Ostrauer Ring

Den „Ostrauer Ring“ gefunden, der direkt vorbei an den renovierten Sendig-Ferienvillen in Holzbauweise führt . Beim „Haus Hohe Liebe“ stand eine Bank zum Ausruhen. Nun Mittagszeit, die Sonne stand hoch und schien warm ins Gesicht, ich aß zwei weitere mit Käse und Salami und Gürkchen belegte Schnittchen, noch ein Ei, Kräfte sammeln für etwas, eine kommende Anstrengung, die mir noch nicht bekannt war. An der alten Ferienvilla standen am Sockel Sinnsprüche, Lebensregeln, ähnlich wie sie früher auf Paradekissen gestickt waren. So interessant und kurios das klingt – mir gefielen die alten Häuser nicht so gut, dass ich hätte darin übernachten wollen. Die Frage stellte sich auch nicht, aber ich hatte impulsiv komische Gefühle beim Anblick der Unterkünfte. Leicht muffig-penible Anmutung, disneyhaft folkloristisch, ja hexenhäuschenartig rustikal, altbacken, aber doch seltsam patina-befreit herausgeputzt.
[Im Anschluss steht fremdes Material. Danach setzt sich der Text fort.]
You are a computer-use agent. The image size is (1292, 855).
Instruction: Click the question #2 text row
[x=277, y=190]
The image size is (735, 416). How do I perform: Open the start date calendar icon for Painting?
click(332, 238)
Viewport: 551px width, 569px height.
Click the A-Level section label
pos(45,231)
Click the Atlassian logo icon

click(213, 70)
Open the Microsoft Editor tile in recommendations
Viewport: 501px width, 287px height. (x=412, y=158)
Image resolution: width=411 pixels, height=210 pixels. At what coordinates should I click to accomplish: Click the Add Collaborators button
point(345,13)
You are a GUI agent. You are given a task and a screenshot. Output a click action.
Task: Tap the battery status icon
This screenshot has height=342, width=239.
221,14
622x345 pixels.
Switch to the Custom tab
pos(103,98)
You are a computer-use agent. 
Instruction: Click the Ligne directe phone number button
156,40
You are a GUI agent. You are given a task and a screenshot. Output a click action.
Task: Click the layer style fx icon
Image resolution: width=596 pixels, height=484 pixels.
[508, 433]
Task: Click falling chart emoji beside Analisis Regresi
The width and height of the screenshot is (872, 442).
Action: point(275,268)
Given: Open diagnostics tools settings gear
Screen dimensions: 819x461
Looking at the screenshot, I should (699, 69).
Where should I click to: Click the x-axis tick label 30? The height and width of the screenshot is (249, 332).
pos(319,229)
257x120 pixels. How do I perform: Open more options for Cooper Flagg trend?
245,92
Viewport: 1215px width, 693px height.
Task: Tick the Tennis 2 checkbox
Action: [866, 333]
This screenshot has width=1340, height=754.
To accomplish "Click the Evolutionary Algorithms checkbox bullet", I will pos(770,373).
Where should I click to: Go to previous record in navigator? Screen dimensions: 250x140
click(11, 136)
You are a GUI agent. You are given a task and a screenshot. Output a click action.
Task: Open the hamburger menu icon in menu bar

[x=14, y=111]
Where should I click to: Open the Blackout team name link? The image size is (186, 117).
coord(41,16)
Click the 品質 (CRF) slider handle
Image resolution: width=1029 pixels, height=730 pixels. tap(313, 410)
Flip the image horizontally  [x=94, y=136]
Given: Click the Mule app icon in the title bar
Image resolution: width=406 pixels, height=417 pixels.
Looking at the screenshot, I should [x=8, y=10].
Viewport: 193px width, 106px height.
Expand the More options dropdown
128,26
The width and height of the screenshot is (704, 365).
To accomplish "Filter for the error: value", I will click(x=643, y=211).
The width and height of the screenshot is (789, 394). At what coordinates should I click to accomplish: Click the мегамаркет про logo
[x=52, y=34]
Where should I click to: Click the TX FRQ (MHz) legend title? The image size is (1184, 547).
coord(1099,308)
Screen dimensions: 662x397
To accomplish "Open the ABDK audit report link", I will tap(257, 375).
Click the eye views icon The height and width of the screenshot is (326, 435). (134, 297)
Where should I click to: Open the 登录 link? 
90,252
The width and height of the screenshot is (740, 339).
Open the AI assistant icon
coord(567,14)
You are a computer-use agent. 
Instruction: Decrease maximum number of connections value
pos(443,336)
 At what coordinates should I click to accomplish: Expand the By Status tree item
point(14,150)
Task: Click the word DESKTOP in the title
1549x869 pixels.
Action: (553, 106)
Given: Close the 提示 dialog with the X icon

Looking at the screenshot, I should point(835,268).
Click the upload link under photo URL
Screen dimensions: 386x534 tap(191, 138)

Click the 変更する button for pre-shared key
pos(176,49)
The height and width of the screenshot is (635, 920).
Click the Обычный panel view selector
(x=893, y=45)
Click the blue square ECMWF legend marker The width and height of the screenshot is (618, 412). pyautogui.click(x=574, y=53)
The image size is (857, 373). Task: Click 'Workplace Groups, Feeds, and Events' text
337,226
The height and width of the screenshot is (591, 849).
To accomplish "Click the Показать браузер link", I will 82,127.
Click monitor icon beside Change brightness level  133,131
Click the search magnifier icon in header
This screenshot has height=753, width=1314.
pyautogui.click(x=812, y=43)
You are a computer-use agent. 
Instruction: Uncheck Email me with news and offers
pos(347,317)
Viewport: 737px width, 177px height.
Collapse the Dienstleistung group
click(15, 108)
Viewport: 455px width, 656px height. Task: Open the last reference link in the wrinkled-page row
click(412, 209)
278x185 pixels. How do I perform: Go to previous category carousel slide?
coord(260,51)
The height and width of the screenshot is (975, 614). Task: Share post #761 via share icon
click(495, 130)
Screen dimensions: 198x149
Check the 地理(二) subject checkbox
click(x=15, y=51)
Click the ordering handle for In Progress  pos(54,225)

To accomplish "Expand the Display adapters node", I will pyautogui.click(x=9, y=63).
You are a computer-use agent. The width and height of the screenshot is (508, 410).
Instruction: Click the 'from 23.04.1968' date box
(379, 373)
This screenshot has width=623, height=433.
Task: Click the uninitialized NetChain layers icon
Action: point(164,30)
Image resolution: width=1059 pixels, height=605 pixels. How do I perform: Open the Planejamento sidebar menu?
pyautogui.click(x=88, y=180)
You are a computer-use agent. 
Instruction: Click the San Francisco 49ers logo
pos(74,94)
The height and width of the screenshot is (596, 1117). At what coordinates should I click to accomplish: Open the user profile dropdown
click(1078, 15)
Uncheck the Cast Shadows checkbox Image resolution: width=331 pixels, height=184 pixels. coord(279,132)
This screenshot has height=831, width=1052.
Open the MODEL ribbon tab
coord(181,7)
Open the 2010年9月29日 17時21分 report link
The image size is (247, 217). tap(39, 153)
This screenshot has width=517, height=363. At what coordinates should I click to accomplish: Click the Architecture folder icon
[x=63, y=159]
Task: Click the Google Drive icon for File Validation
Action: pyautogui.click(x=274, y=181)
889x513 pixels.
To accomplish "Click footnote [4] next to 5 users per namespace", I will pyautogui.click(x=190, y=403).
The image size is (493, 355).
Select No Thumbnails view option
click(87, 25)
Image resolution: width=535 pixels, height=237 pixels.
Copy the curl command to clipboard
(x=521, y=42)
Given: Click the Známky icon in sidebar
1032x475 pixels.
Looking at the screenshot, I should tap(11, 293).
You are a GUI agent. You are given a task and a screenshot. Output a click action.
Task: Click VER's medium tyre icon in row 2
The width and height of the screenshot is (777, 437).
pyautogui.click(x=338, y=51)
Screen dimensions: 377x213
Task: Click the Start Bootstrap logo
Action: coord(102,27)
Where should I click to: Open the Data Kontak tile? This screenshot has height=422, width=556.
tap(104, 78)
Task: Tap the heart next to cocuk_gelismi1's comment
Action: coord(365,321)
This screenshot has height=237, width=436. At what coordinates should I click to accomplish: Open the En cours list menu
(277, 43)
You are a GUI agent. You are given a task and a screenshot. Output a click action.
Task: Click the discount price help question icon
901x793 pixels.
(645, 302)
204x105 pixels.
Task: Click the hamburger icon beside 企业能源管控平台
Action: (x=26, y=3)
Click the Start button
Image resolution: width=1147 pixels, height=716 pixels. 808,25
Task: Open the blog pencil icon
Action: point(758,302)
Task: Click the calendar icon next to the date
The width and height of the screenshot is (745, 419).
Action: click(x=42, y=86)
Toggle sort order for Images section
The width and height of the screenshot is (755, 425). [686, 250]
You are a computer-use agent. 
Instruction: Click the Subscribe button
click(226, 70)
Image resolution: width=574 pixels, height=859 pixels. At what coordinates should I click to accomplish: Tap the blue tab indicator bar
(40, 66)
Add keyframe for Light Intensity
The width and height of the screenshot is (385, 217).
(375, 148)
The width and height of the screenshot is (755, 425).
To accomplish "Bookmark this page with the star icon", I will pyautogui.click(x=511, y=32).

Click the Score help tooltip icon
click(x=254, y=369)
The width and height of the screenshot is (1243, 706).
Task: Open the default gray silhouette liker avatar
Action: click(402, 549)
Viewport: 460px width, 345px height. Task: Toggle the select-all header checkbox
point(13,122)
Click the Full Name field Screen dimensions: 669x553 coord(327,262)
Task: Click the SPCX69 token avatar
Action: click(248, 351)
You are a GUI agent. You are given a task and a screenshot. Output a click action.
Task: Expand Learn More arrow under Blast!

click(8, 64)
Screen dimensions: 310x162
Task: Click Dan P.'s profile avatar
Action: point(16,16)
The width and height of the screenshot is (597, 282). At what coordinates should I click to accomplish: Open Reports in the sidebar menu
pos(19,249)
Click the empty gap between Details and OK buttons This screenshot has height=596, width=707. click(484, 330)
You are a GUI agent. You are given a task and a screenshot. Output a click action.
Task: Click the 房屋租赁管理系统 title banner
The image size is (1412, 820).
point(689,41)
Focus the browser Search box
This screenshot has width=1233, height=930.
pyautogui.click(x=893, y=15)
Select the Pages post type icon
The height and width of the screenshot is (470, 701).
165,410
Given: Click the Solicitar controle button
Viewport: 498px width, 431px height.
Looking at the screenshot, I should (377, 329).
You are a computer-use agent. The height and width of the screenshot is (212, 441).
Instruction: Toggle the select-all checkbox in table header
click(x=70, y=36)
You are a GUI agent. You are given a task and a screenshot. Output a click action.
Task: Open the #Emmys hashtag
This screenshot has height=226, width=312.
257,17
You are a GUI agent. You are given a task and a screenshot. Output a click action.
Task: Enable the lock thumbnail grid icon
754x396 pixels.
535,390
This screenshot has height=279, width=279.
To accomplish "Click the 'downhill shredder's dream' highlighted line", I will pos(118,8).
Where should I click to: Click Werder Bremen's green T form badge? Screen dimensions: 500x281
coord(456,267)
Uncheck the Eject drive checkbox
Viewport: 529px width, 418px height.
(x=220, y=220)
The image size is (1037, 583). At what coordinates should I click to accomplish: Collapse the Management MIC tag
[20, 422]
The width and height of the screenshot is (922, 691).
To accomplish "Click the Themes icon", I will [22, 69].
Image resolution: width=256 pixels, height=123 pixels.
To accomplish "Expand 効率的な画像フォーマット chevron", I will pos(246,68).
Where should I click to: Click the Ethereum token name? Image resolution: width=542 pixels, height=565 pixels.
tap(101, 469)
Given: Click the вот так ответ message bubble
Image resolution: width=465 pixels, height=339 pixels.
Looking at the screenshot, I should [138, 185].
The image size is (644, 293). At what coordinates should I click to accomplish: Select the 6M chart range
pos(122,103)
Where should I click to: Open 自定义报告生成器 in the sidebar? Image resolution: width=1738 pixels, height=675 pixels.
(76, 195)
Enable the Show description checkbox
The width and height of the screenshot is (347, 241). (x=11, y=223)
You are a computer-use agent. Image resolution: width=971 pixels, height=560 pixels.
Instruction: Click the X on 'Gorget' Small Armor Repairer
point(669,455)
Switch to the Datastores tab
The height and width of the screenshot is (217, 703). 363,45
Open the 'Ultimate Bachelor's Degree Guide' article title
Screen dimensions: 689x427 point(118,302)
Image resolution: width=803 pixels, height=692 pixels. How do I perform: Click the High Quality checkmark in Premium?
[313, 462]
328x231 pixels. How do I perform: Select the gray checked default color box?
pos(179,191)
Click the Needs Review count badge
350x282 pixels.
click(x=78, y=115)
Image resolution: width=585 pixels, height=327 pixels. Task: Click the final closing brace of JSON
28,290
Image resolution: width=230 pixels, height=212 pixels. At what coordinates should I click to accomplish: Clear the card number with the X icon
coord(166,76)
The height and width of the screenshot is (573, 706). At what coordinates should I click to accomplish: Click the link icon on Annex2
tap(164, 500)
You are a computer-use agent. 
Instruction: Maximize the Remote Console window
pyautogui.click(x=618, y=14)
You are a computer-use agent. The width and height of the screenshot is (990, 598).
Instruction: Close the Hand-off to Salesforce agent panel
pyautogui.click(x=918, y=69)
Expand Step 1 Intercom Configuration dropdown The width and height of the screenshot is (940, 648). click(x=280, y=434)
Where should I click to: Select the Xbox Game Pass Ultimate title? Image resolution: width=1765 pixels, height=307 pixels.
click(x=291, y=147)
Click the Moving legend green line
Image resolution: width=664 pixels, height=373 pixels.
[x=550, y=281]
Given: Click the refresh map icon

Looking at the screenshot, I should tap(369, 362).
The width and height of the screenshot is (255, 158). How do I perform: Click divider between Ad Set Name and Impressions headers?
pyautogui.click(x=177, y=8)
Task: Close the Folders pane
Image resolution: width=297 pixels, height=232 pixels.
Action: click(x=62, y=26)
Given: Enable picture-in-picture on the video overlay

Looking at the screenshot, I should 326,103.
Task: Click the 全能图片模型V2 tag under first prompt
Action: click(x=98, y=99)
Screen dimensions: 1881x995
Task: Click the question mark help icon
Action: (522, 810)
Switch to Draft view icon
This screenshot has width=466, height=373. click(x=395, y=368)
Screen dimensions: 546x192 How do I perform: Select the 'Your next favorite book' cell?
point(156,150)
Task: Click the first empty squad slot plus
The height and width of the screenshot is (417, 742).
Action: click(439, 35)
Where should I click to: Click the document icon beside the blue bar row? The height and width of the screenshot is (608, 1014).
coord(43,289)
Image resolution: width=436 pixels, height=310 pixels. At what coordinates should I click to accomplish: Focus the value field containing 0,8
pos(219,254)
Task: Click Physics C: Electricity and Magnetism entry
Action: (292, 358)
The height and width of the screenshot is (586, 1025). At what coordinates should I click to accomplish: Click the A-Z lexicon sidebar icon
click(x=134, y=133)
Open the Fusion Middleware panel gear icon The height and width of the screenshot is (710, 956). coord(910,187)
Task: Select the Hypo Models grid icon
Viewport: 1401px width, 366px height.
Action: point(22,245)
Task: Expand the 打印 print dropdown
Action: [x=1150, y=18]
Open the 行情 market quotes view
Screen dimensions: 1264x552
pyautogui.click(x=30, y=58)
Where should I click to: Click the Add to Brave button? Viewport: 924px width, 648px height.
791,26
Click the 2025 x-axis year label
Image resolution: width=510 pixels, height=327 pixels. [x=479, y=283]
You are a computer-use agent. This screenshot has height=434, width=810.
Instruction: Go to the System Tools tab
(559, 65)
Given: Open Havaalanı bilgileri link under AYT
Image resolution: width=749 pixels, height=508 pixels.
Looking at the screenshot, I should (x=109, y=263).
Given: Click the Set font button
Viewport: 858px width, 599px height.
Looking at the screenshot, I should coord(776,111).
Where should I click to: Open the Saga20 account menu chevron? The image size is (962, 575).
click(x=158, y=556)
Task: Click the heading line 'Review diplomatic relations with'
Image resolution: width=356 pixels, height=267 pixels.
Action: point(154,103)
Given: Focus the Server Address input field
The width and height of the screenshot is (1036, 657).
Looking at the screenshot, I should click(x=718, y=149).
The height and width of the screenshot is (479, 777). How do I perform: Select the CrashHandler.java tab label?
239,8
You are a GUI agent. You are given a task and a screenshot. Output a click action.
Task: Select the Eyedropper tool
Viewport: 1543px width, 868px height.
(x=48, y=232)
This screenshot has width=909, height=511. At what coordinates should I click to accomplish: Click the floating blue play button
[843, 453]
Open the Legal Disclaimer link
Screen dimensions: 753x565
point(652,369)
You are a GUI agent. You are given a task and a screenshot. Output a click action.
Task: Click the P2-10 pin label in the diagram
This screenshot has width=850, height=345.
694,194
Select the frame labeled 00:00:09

Und farblich so überhaupt nicht meins. Viel Braun und Dunkelgrün und Dunkelrot, irgendwie düster, obwohl in lichter Höhe gelegen, auf der sogenannten „Ostrauer Scheibe“. Ich verhandelte innerlich, ob ich nicht wenigstens ein Foto davon machen sollte, stellte aber fest, dass ich keine Freude an Bildern von Gebäuden habe, die mir nicht so richtig gefallen, selbst wenn sie allgemein als sehenswürdig gelten oder auch historisch relevant, gar bedeutend. Lieber schaute ich in die entgegengesetzte Richtung, zum Elbsandsteingebirge. Jenseits der frisch gemähten Felder mit den Strohballen zeigte sich nun beim Weiterwandern links die Silhouette des Falkensteins, daneben die Silhouette der Schrammsteine. Und links etwas, das jener Parkplatz sein könnte, eine Handvoll geparkte Autos. Ich behielt die Richtung im Auge und war nun auf dem „Klüftelweg“.